## Screenshot grounding data
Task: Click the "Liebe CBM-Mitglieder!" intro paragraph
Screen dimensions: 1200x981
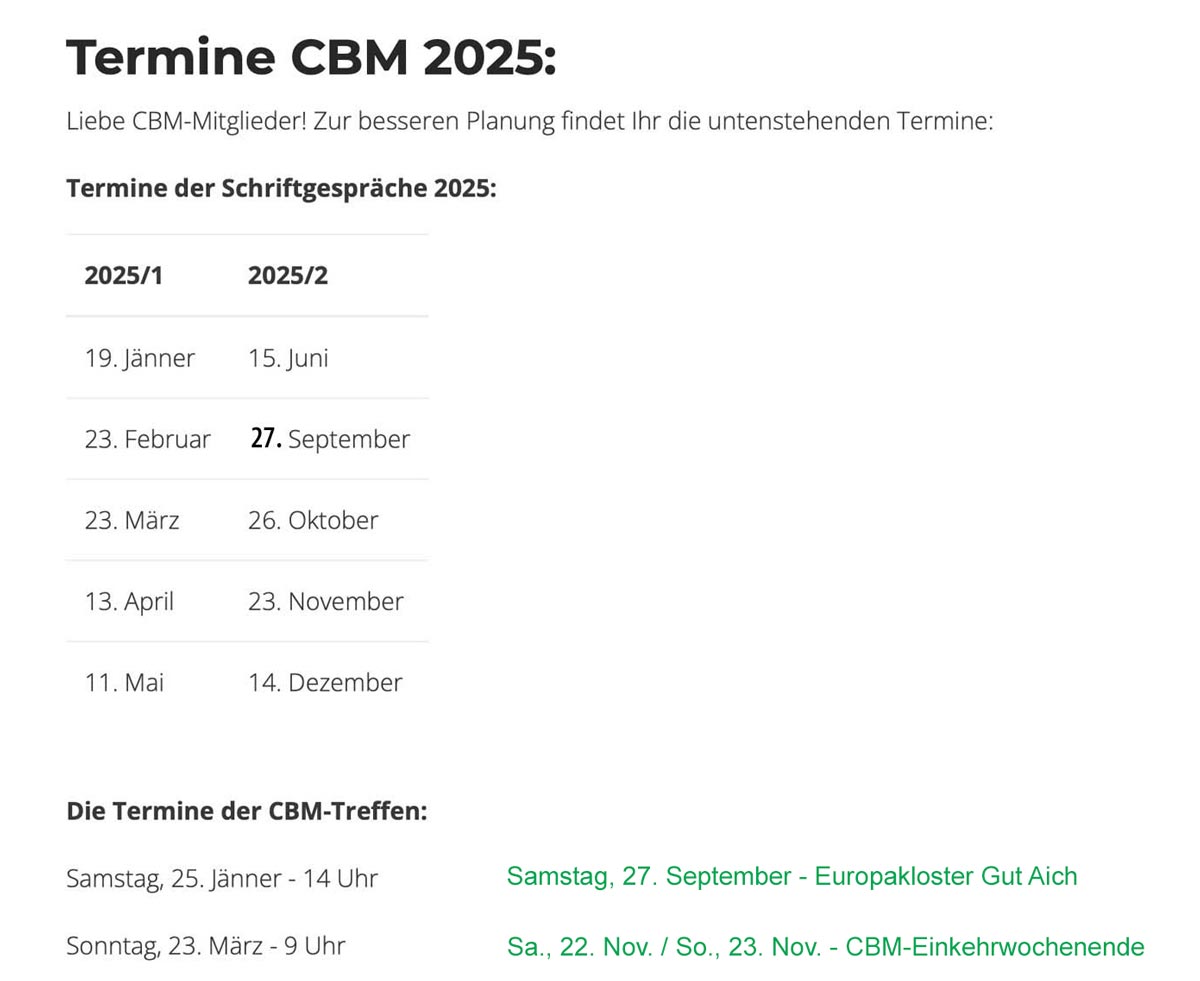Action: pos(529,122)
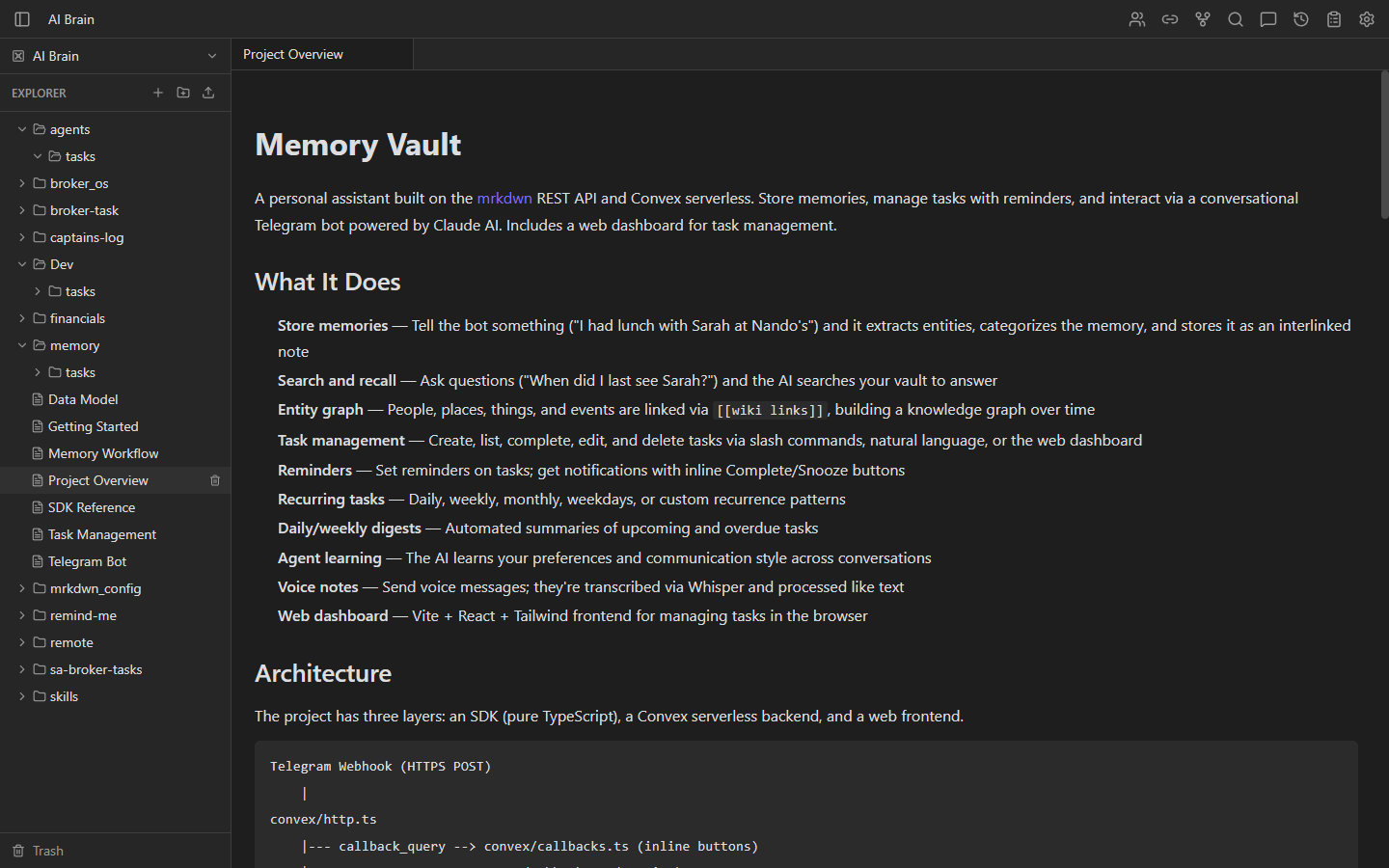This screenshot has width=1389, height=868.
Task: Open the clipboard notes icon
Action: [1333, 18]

## Task to complete
Give every record back exactly as it reads, with no images.

## Output of the exercise
Task: Click the "Liebe CBM-Mitglieder!" intro paragraph
Screen dimensions: 1200x981
Action: pos(529,122)
This screenshot has width=1389, height=868.
Task: Open the clipboard notes icon
Action: [1333, 18]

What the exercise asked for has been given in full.